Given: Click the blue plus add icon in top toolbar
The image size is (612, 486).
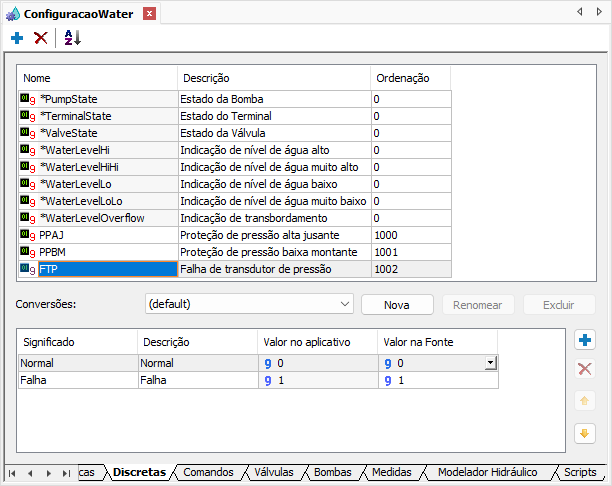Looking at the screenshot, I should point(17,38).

* * *

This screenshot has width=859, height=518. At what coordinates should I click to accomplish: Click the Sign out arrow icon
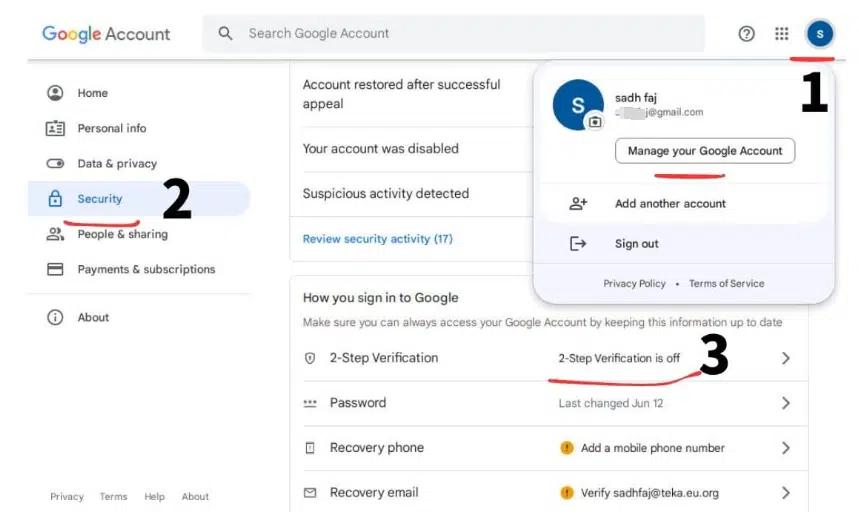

* * *

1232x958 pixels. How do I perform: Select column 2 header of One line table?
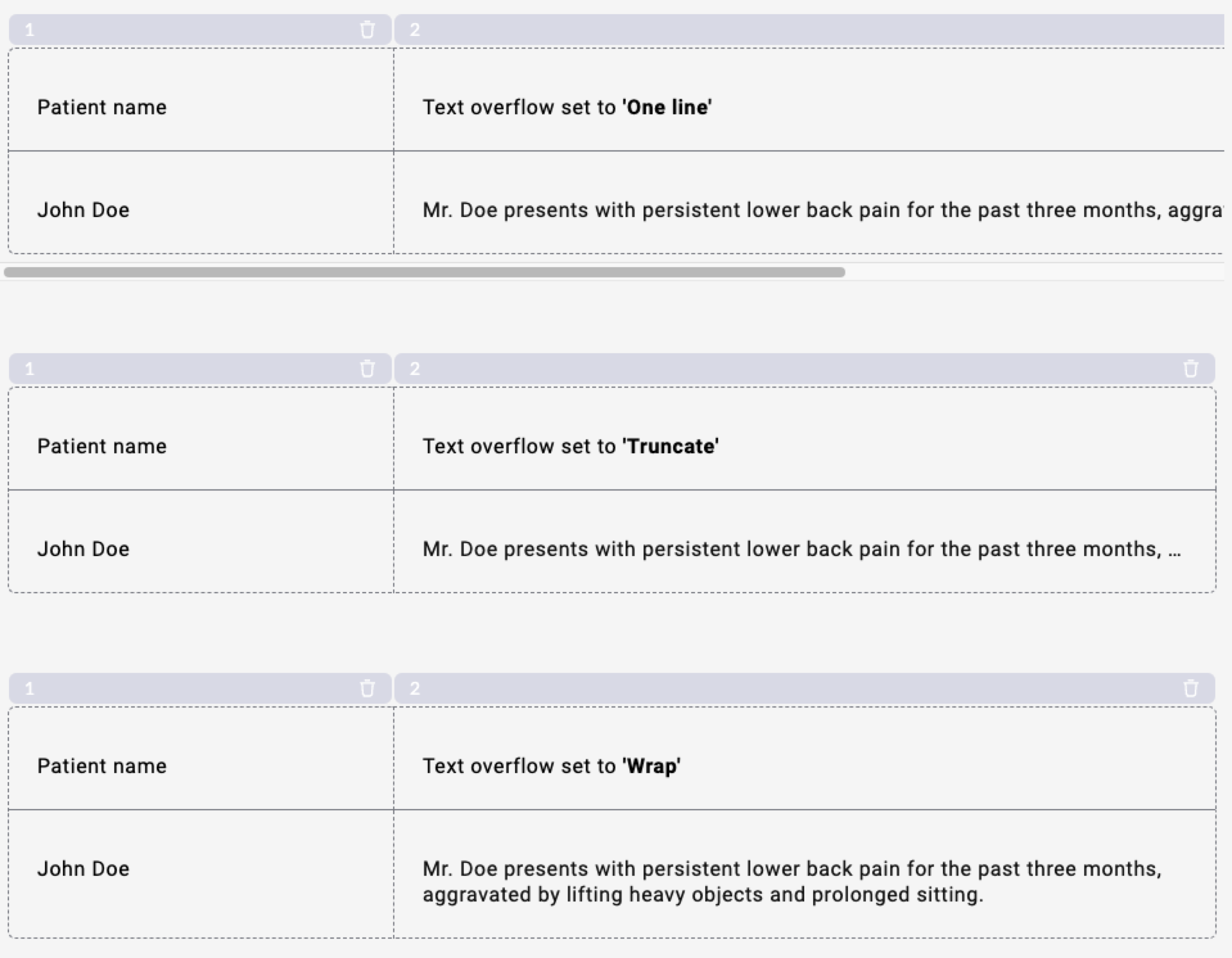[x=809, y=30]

Exercise instructions => Your answer should be the lines of the records that hold the string "icon".

Answer for this exercise =>
Given: Click the blue plus add icon in top toolbar
This screenshot has width=859, height=518. At what coordinates should I click to accomplish: Click the Sign out arrow icon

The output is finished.